Requirement — Reproduce each record exactly. The pictures should be skipped.

Data for this task —
________________________

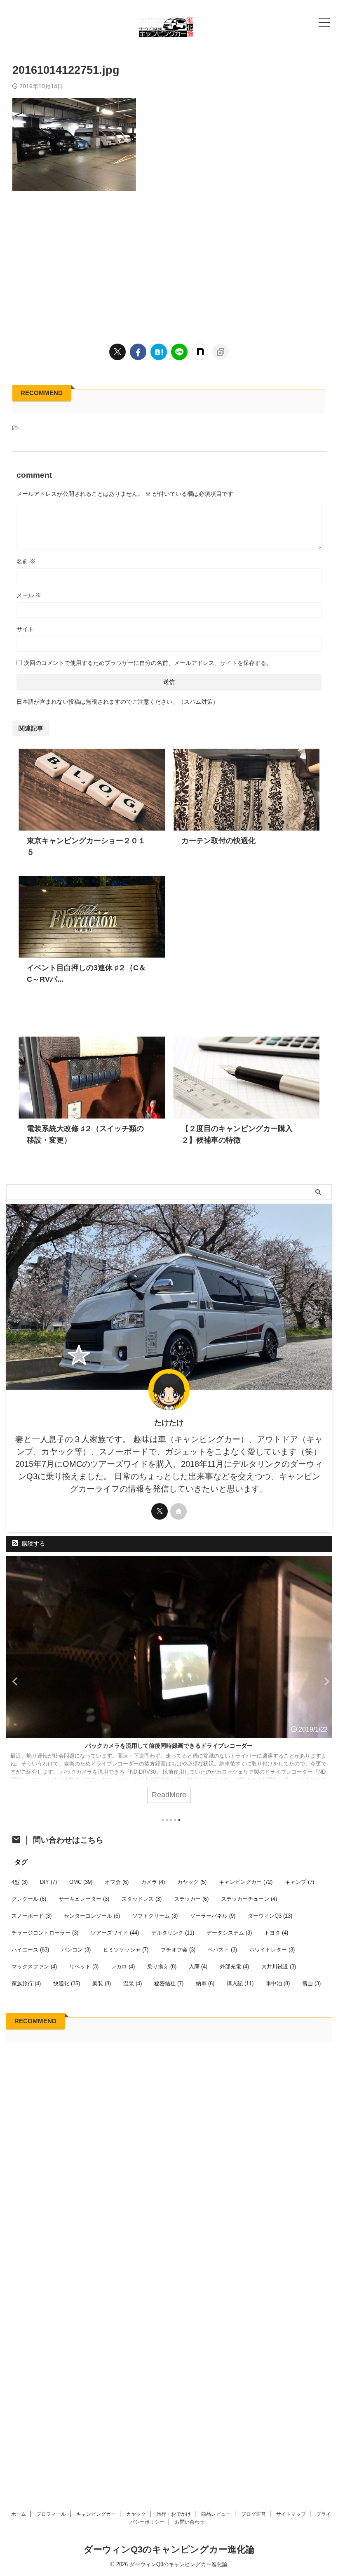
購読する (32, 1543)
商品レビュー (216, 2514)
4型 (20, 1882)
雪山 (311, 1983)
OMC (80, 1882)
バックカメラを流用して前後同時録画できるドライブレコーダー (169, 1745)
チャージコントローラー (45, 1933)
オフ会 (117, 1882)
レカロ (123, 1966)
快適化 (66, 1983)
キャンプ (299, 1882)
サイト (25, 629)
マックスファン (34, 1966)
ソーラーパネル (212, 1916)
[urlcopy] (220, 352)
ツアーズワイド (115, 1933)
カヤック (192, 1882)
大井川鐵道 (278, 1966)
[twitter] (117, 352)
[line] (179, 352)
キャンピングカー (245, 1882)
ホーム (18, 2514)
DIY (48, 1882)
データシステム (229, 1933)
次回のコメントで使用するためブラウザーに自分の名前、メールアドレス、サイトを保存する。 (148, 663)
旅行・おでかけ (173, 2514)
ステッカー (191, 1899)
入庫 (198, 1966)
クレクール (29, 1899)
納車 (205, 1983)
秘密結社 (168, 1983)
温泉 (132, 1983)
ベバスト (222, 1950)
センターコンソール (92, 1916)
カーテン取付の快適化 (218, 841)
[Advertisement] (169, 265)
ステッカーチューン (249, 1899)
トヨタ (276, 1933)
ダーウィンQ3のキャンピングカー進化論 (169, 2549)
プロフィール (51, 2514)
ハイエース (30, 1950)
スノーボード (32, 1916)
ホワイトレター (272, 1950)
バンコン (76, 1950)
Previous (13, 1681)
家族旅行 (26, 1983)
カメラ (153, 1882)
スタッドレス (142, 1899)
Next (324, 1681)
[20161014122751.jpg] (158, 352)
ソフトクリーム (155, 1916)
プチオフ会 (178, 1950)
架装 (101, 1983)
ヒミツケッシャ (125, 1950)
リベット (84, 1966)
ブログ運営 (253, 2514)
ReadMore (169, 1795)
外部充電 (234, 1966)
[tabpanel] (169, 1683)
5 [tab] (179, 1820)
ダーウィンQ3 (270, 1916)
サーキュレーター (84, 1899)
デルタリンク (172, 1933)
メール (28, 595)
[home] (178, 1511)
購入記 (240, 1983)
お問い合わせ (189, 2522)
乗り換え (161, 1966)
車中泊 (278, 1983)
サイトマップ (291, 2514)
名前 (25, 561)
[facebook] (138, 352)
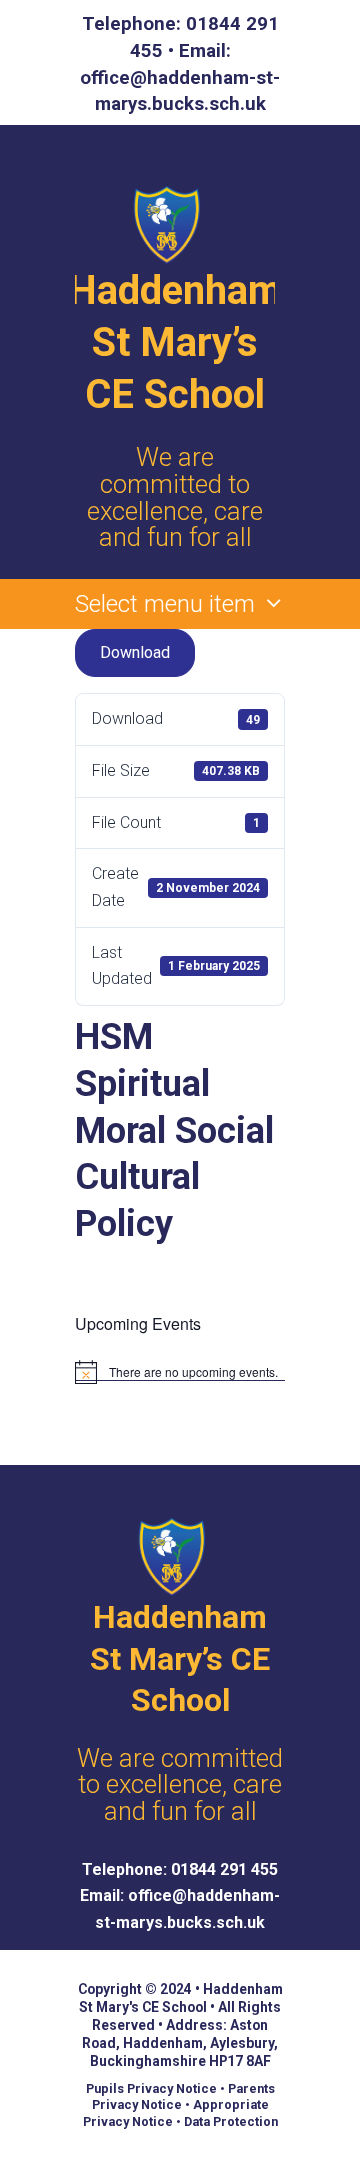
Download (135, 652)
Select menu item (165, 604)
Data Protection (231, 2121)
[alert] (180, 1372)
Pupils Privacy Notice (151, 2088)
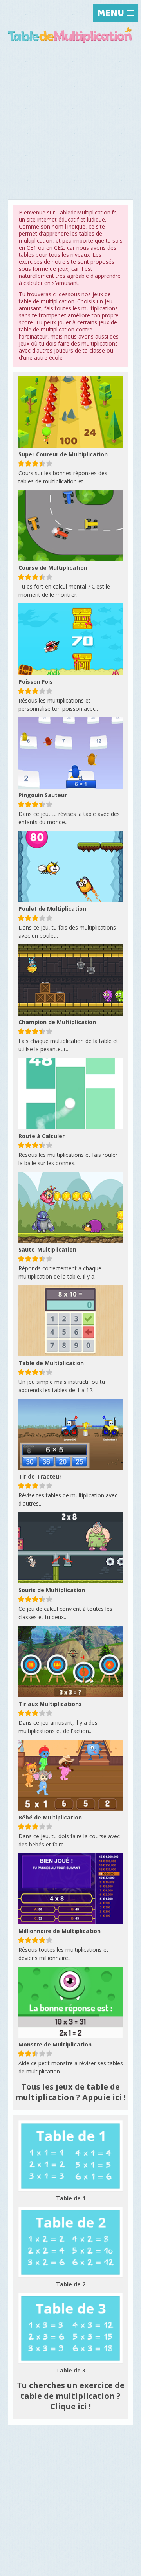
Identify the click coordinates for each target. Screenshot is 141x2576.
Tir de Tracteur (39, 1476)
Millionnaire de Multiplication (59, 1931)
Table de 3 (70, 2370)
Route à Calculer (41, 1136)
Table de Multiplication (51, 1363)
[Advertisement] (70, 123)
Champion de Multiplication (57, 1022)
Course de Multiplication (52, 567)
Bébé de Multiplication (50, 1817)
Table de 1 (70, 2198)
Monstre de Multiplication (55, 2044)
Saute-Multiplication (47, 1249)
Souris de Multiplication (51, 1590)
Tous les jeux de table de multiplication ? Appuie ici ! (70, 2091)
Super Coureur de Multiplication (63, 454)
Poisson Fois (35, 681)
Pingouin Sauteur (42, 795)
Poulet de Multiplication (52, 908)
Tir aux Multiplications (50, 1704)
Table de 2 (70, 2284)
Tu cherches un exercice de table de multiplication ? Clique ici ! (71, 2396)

________________________

Response to this exercise —
購読する (32, 1543)
商品レビュー (216, 2514)
4型 (20, 1882)
雪山 (311, 1983)
OMC (80, 1882)
バックカメラを流用して前後同時録画できるドライブレコーダー (169, 1745)
チャージコントローラー (45, 1933)
オフ会 (117, 1882)
レカロ (123, 1966)
快適化 (66, 1983)
キャンプ (299, 1882)
サイト (25, 629)
マックスファン (34, 1966)
ソーラーパネル (212, 1916)
[urlcopy] (220, 352)
ツアーズワイド (115, 1933)
カヤック (192, 1882)
大井川鐵道 (278, 1966)
[twitter] (117, 352)
[line] (179, 352)
キャンピングカー (245, 1882)
ホーム (18, 2514)
DIY (48, 1882)
データシステム (229, 1933)
次回のコメントで使用するためブラウザーに自分の名前、メールアドレス、サイトを保存する。 (148, 663)
旅行・おでかけ (173, 2514)
ステッカー (191, 1899)
入庫 (198, 1966)
クレクール (29, 1899)
納車 (205, 1983)
秘密結社 (168, 1983)
温泉 (132, 1983)
ベバスト (222, 1950)
センターコンソール (92, 1916)
カーテン取付の快適化 (218, 841)
[Advertisement] (169, 265)
ステッカーチューン (249, 1899)
トヨタ (276, 1933)
ダーウィンQ3のキャンピングカー進化論 (169, 2549)
プロフィール (51, 2514)
ハイエース (30, 1950)
スノーボード (32, 1916)
ホワイトレター (272, 1950)
バンコン (76, 1950)
Previous (13, 1681)
家族旅行 (26, 1983)
カメラ (153, 1882)
スタッドレス (142, 1899)
Next (324, 1681)
[20161014122751.jpg] (158, 352)
ソフトクリーム (155, 1916)
プチオフ会 (178, 1950)
架装 (101, 1983)
ヒミツケッシャ (125, 1950)
リベット (84, 1966)
ブログ運営 (253, 2514)
ReadMore (169, 1795)
外部充電 (234, 1966)
[tabpanel] (169, 1683)
5 [tab] (179, 1820)
ダーウィンQ3 (270, 1916)
サーキュレーター (84, 1899)
デルタリンク (172, 1933)
メール (28, 595)
[home] (178, 1511)
購入記 (240, 1983)
お問い合わせ (189, 2522)
乗り換え (161, 1966)
車中泊 (278, 1983)
サイトマップ (291, 2514)
名前 (25, 561)
[facebook] (138, 352)
Download (135, 652)
Select menu item (165, 604)
Data Protection (231, 2121)
[alert] (180, 1372)
Pupils Privacy Notice (151, 2088)
Identify the click coordinates for each target. Screenshot is 141x2576.
Tir de Tracteur (39, 1476)
Millionnaire de Multiplication (59, 1931)
Table de 3 (70, 2370)
Route à Calculer (41, 1136)
Table de Multiplication (51, 1363)
[Advertisement] (70, 123)
Champion de Multiplication (57, 1022)
Course de Multiplication (52, 567)
Bébé de Multiplication (50, 1817)
Table de 1 (70, 2198)
Monstre de Multiplication (55, 2044)
Saute-Multiplication (47, 1249)
Souris de Multiplication (51, 1590)
Tous les jeux de table de multiplication ? Appuie ici ! (70, 2091)
Super Coureur de Multiplication (63, 454)
Poisson Fois (35, 681)
Pingouin Sauteur (42, 795)
Poulet de Multiplication (52, 908)
Tir aux Multiplications (50, 1704)
Table de 2 (70, 2284)
Tu cherches un exercice de table de multiplication ? Clique ici ! (71, 2396)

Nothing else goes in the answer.